Era um sábado à tarde em Bloemfontein. Eu tinha ficado sabendo que os Cheetahs, o time local, jogariam uma partida de rugby no Free State Stadium, que recentemente tinha sido ampliado e adaptado ao padrão FIFA para receber jogos da Copa de 2010. Depois de ter sido assaltado em Johannesburgo alguns dias antes, eu andava meio avesso à ideia de me enfiar numa multidão de torcedores. Por outro lado, apesar de ser uma das três capitais sul-africanas, Bloem é uma cidadezinha bem pacata e eu já não tinha muito que fazer depois de ter andado por tudo e visitado o museu municipal que, entre outras coisas interessantes, celebra J. R. R. Tolkien, o famoso autor de O Senhor dos Anéis, nascido na cidade.
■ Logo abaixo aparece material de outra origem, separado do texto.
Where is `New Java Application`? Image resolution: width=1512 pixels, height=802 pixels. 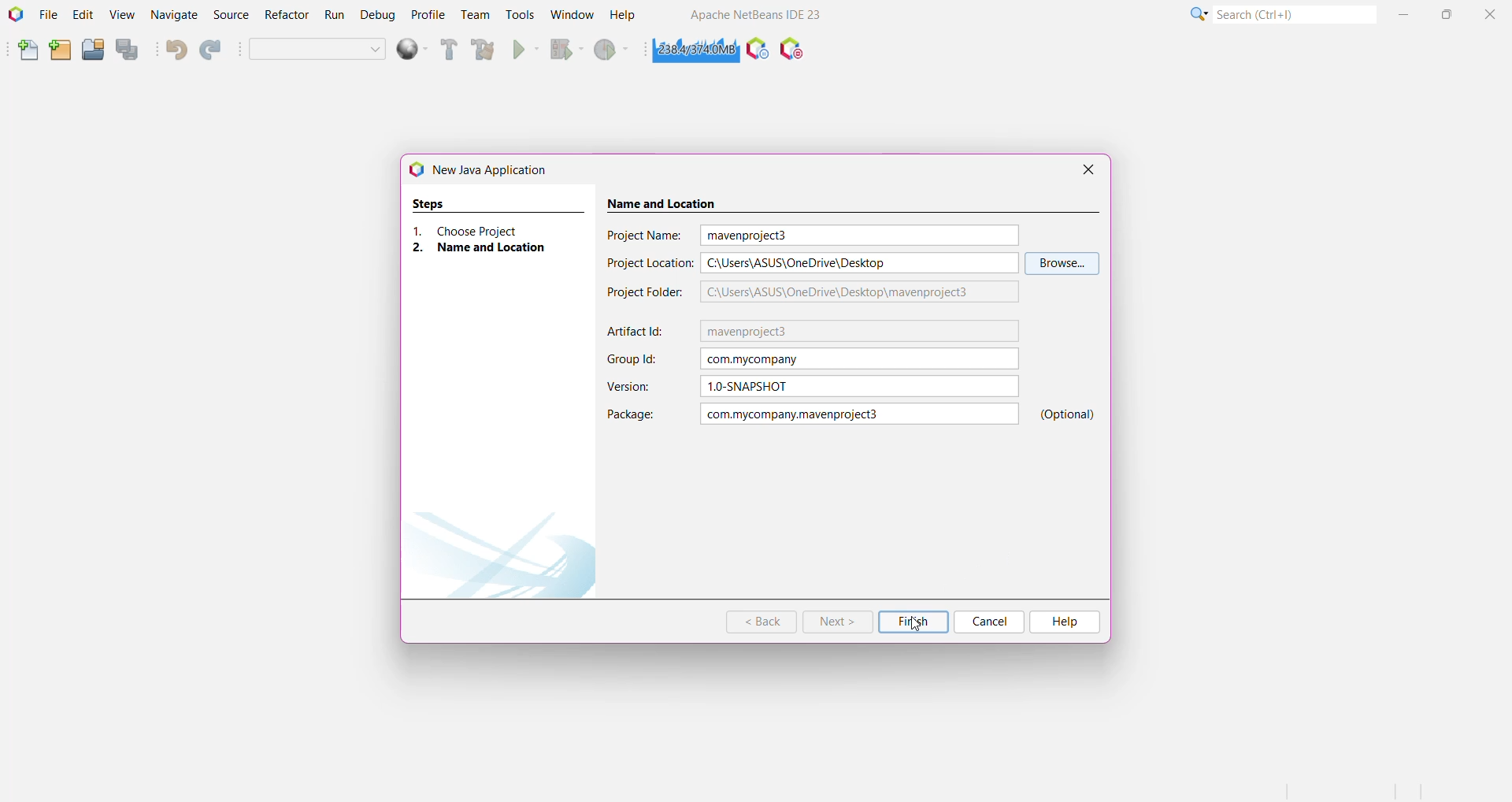 New Java Application is located at coordinates (488, 169).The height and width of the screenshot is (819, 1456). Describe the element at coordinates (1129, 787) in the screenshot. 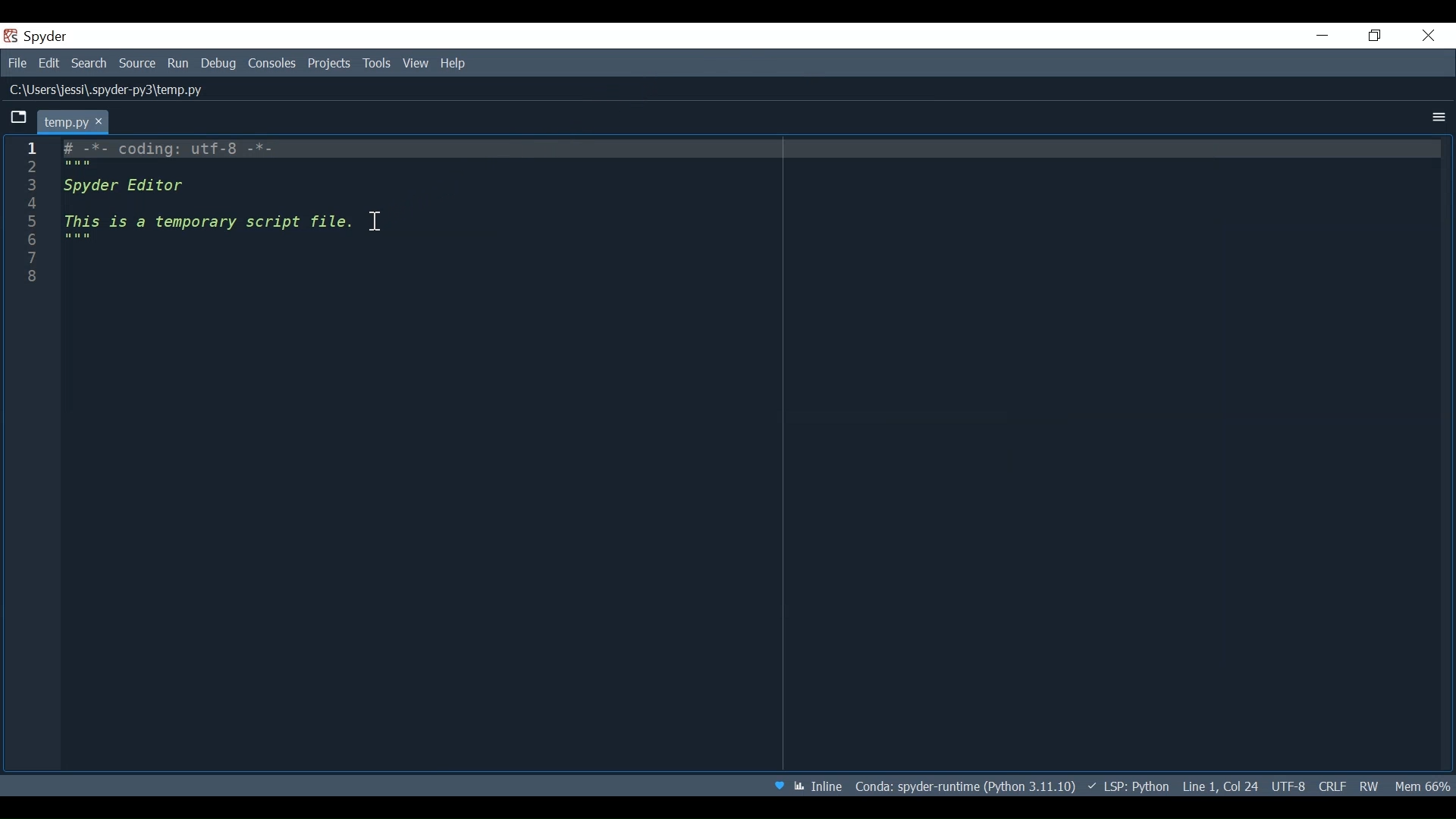

I see `LSP: Python` at that location.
Acabei indo ao jogo. O ingresso custava 80 rand (uns 20 reais naquela época) e o evento se revelou muito organizado e familiar. Eu tinha comprado um jornal para entender melhor a situação. O campeonato em disputa era o Super Rugby, do qual eu jamais tinha ouvido falar. Os Cheetahs estavam na lanterninha da conferência sul-africana e precisavam muito vencer a equipe neozelandesa dos Chiefs.

Eu já sabia alguma coisa sobre rugby, mas não entendia tudo o que acontecia no campo. Não fazia ideia do que era ou não considerado falta pelo juiz num jogo em que todo mundo parecia estar praticando luta greco-romana enquanto disputava a posse de bola. Mesmo assim, foi muito legal acompanhar o chocolate que o time da casa ia dando no adversário, para delírio dos 15 mil espectadores que ocupavam parte daquele estádio descomunalmente grande para uma cidade do tamanho de Bloem.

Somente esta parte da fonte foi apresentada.